Amina and husband Ranzan joined their son in Australia two years ago after being injured in a suicide bomb blast in Quetta Pakistan. For more than a decade Shia Muslims of Pakistan including Shia Hazaras of Quetta are experiencing target killing and massacres at the hands of a Deobandi terrorist group namely Sipah-e-Sahaba Pakistan (ASWJ, also known as LeJ).
“It was really difficult to bring my parents here, so they came on a visitor’s visa,” he said. Later they were granted permanent residency.
Their home was in Quetta, a town in Pakistan on the Afghan border where Khadim, now 36, spent his childhood among a community of Hazaras living in exile. Young Khadim showed early promise as an artist and won a place at the national art school in Lahore. His unique talent, especially with miniature paintings, soon attracted attention.
Video is accessible at this link:
http://mpegmedia.abc.net.au/news/7pmtvnewsnsw/video/201402/PDs_AfghanArtist_1202_256k.mp4
Ali Khadim granted visa after talents recognised
Four years ago, the Australian Government granted him a distinguished talent visa allowing him to live here.

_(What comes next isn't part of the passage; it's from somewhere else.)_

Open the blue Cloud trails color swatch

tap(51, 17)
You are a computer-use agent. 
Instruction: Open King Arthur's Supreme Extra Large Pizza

“When I decided not to live in Afghanistan I decided I wanted to live in a better place where the opportunities are there where you can grow as an artist,” he said. “It is very difficult to fight with that identity crisis in your own self. You are not an Australian, you are not Pakistani, you are not an Afghan. You are a Hazara.”
With growing demand for his artwork both here and overseas and a lucrative fellowship from the Australia Council for the Arts, he has been able to settle his parents here. But he focuses equally on his work with the exhibition The Haunted Lotus due to open next month.
His artwork has its roots in Afghan mythology stretching back a thousand years. His interpretation though is completely modern, from brilliant paintings to rugs. He has a studio in Kabul and, although movement between here and Afghanistan is difficult, he has been able to make rugs in conjunction with traditional carpet weavers who he taught new digital techniques to accommodate his complex designs.
“I think I am going back bridging myself to my own dark history to the history of Hazaras. I am trying to hear all those screams and shouts where they were unheard on those dark nights where the massacres started in Afghanistan I am trying to connect and listen to those voices.”
Suhanya Raffel from the Art Gallery of NSW spotted Ali’s talent when he was studying in Lahore and she was searching for new artists to exhibit at Queensland’s Gallery of Modern Art. Now years later, she is watching him rise through the ranks.
“I think he is really very wonderful talented young artist who will make a major career for himself internationally,” she said.
“He addresses the issues of displacement, of migration of meaning and identity, of where you decide to pull that to form who you are, and he has been really been an articulate advocate for this people.”
The Haunted Lotus will be on show at the Art Gallery of NSW from March 6 to June 1.